Dare to be Different: Stand Out from Other Finance Leaders at Interview

The reason most people dislike interviews is because they feel outside of their comfort zone. Even for the lucky ones of us that don’t mind the format of an interview, the formulaic nature of the ‘best way’ to answer quite tedious behavioural questions can feel unnatural. Mainly, it’s because you have to talk about things in a way you wouldn’t normally. In a typical interview, you are asked to talk through examples from your experience in a way you wouldn’t in your day to day job – usually by framing them to demonstrate certain prescribed behaviours or competencies, rather than just stating the facts of it like you might in a meeting.

This process can go too far, and doesn’t always get the results either party intends. As an interviewee it’s easy to lose ‘yourself’ in this process, and likewise, when you’re on the other side of the table, after hearing perfectly framed competency answers one after the other, things (and people) can start to blur into one. So how can you stand out?

Think forward, not backwards: prepare your own induction plan

One of the biggest oversights people make in an interview is only preparing to talk about their past. Sure, answers rooted in experience may demonstrate a level of competency, but what’s to say that the way that you did something a number of years ago will work now? Additionally, by knowing exactly what is being asked of you, by thinking through the detail of a 30 60 90-day plan, you will be able to better ‘match’ your previous examples to the present challenges of the company you’re interviewing with.

What are the business’ challenges and opportunities?

We all know it’s not enough as a financial professional – at any level – to remain separate to the ‘business’, so if you want to make an impact and be seen as a leader you have to show your strategic and commercial potential. Scope out how your role interacts with the business, and how the plan of the business and the market it operates in might interact with your role. What challenges and opportunities might you face, and how might you overcome or leverage them?

Be consultative: act how you would in a business meeting

It’s easy to be reactive in an interview, but it won’t secure you the role. Of course, you must answer the questions that are asked of you, but make sure you make the most of every single opportunity to engage and ask questions. Take the same approach to an interview that you would in a business meeting – with a stakeholder, customer or supplier – the more you know about their business issues and challenges, the bigger impact you can make by talking about the right aspects of your offering.

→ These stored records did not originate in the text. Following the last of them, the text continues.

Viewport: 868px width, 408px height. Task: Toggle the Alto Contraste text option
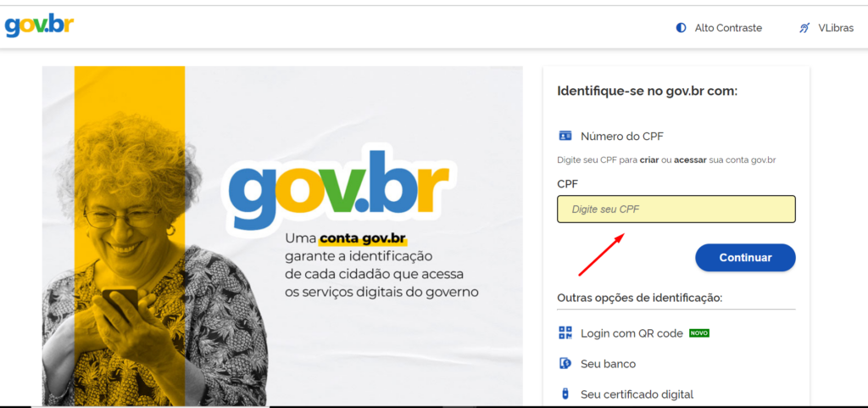click(x=728, y=28)
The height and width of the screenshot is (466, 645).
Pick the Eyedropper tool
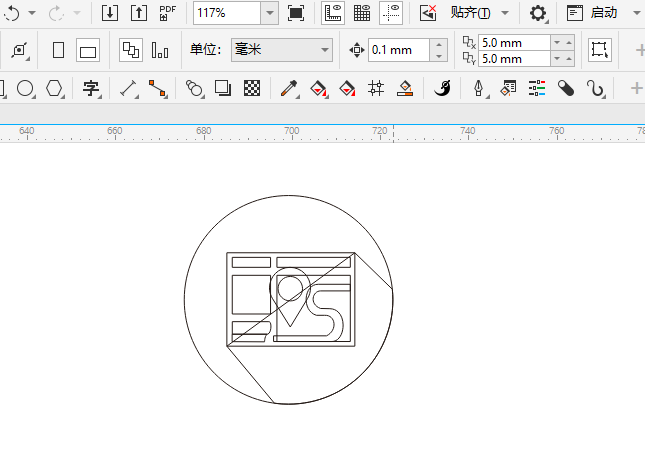(289, 89)
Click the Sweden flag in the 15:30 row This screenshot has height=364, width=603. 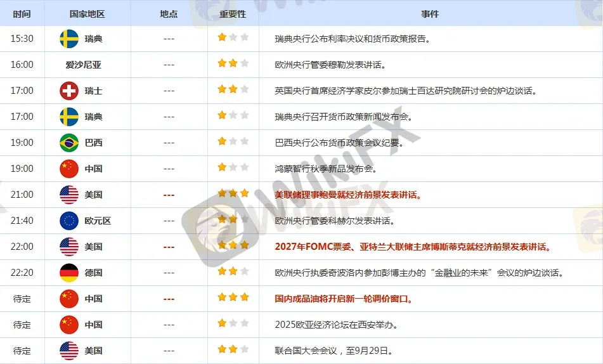[x=69, y=39]
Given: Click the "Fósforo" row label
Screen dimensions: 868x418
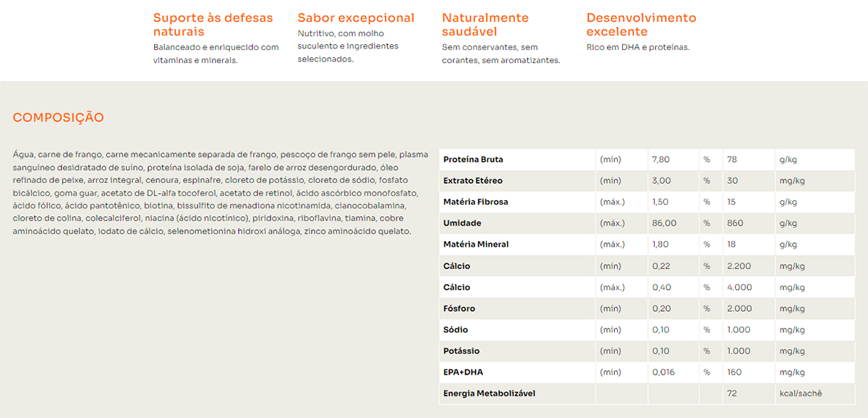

Analyse your own skills gaps and professional development path

It’s critical to understand your weaknesses, and how to counter them in interview. Actually demonstrating the ability to analyse your weaknesses and suggest a path to correcting them not only shows integrity it also shows good self awareness, and solid leadership skills. Just make sure whatever you say is fixable – where you can, use practical skills or knowledge based flaws as it will be easier for you to prove how you can overcome them, either through learning, research or training. Steer well away from soft skills or character based weaknesses as they are highly subjective, and they might just cost you the interview.

Ask what the next steps are and agree an action plan

Finally, if you really want to stand out, take control and close your own deal. Most people don’t make this final step and leave the end of an interview quite open in terms of ‘waiting’ for feedback. Ask what the next steps are and confirm an action plan. If you can, exchange business cards, as it provides an informal opportunity to contact you with any concerns, last minute questions, or requests for further information, which might just be all you need to turn a great impression into a fantastic job offer.